Sidney Richard Percy (British, 1821-1886). A woodland clearing, north Wales, 1868. Oil on canvas. 24...
Description
Sidney Richard Percy (British, 1821-1886)A woodland clearing, north Wales, 1868
Oil on canvas
24 x 38 inches (61.0 x 96.5 cm)
Signed and dated lower right: SR Percy 1868
PROVENANCE:
Sotheby's, London, October 3, 1984, lot 44;
Private collection;
Private collection, Spring, Texas, inherited from the above, 2008.
Sidney Richard Percy Williams belonged to the noted Williams family of painters of London, headed by his father Edward Williams, a well-known landscapist who taught him to paint. He debuted at the Royal Academy in 1842 at the age of nineteen, and the next year decided to drop "Williams" from his name to avoid confusion with the work of his four brothers, who were also painters (something two other brothers also chose to do for the same reason).
Indeed, Sidney Percy went on to distinguish himself as an exceptionally talented landscapist, the finest in the family. By the mid-1850s, after having concentrated for more than a decade upon landscapes near the Thames, southwest of London, where the family's home and communal workshop was located, Percy was a well-established artist and enjoyed both critical and financial success. His reputation reached a high point shortly after the Royal Academy exhibition in 1854 when Prince Albert purchased A View of Llyn Dulyn, North Wales, for his wife, Queen Victoria. This royal patronage boosted the artist's prestige since art collectors sought him out for the status of owning a work by someone the Prince Consort had patronized.

-- Records from a data collection --
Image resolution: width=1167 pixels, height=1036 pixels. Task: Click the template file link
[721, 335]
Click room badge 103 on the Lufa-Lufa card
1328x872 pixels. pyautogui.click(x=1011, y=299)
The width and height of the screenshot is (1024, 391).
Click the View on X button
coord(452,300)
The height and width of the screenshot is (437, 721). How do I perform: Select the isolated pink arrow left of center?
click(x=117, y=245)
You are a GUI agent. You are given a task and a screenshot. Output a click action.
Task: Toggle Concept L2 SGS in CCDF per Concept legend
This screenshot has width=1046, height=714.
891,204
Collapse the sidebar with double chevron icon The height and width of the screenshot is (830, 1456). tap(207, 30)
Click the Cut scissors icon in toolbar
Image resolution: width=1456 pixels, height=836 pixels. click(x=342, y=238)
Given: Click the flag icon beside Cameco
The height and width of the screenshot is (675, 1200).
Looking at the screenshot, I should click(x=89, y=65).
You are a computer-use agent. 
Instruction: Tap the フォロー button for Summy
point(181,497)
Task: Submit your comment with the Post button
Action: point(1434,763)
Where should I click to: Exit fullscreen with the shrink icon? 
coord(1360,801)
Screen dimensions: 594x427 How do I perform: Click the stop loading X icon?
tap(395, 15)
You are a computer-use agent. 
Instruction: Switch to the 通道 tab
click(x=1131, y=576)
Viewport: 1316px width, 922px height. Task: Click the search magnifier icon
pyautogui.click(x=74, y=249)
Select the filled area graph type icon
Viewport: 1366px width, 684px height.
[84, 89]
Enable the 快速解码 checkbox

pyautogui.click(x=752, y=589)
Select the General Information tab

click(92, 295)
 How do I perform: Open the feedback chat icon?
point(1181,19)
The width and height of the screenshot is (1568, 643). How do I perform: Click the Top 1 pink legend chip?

-- Tasks to perform --
1) Reproduce the records line for line, beginning with their first line and continuing through the line containing "Collapse the sidebar".
2) Extend the catalog entry on the Sidney Richard Percy landscape beyond its final sentence.

-- Task results --
1)
Image resolution: width=1167 pixels, height=1036 pixels. Task: Click the template file link
[721, 335]
Click room badge 103 on the Lufa-Lufa card
1328x872 pixels. pyautogui.click(x=1011, y=299)
The width and height of the screenshot is (1024, 391).
Click the View on X button
coord(452,300)
The height and width of the screenshot is (437, 721). How do I perform: Select the isolated pink arrow left of center?
click(x=117, y=245)
You are a GUI agent. You are given a task and a screenshot. Output a click action.
Task: Toggle Concept L2 SGS in CCDF per Concept legend
This screenshot has width=1046, height=714.
891,204
Collapse the sidebar with double chevron icon The height and width of the screenshot is (830, 1456). tap(207, 30)

2)
As he matured as a landscape painter, Percy increasingly looked for inspiration further afield, in places with greater wilderness which in turn afforded more opportunities for evocative effects of weather and terrain, such as Northern Wales-a location depicted in the present work-Devon, Yorkshire, the Lake District, and the Isle of Skye in Scotland.
In his canvases from the 1860s Percy seems to have become increasingly interested in creating a mood rather than simply a romantic scene. The paintings from his 1868 tour of the Scottish Highlands, for example, illustrate this shift. In his paintings of Loch Awe from that year, Percy abandoned his typical distant perspective of scenery and focused his attention on the figures in the foreground. By doing so, he invited the viewer to identify with the people in the landscape and to participate in it, not just simply observe it. The paintings become evocations of a place and a mood rather than records of topographical and meteorological phenomena. The same can be said of the present painting of Wales from 1868, where the artist has illuminated a stretch of foreground where figures are tending sheep. They exist in a puddle of light, enveloped by rich darkened scenery that undulates in the shadows cast by heavy cloud banks from above. The feeling is one of momentary warmth and wonderment within a vast unknown.
Estimate: $7,000 - $10,000.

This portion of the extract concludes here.